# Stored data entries

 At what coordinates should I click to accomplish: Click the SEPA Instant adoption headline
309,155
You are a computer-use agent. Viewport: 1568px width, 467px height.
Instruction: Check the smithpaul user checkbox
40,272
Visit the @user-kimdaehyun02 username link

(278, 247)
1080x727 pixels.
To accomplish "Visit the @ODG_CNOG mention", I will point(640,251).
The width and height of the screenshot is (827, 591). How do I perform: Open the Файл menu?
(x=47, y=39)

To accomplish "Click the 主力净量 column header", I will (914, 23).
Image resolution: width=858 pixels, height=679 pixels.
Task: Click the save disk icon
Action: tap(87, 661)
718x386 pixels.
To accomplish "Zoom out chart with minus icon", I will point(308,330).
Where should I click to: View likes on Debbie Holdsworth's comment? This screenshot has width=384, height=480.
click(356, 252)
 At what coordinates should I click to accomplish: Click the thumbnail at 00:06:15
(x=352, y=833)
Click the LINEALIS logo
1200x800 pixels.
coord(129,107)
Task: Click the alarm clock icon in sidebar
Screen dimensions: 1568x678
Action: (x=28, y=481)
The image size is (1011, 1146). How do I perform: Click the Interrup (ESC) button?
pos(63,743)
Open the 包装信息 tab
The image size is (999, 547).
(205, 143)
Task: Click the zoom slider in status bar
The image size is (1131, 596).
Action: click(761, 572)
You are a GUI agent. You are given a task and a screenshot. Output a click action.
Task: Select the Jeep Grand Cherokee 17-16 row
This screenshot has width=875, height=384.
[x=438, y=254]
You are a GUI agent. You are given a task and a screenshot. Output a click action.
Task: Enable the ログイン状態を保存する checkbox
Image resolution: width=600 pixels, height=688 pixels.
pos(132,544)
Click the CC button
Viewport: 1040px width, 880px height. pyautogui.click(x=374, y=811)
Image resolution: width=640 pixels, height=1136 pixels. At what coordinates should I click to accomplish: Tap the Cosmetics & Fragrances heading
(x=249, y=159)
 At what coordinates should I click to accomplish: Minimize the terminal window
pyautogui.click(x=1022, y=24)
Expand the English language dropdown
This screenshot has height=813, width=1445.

# Exercise details
Lines that include the word "point" are to be extracted from the data above.

# Answer area
To accomplish "Visit the @ODG_CNOG mention", I will point(640,251).
To accomplish "Zoom out chart with minus icon", I will point(308,330).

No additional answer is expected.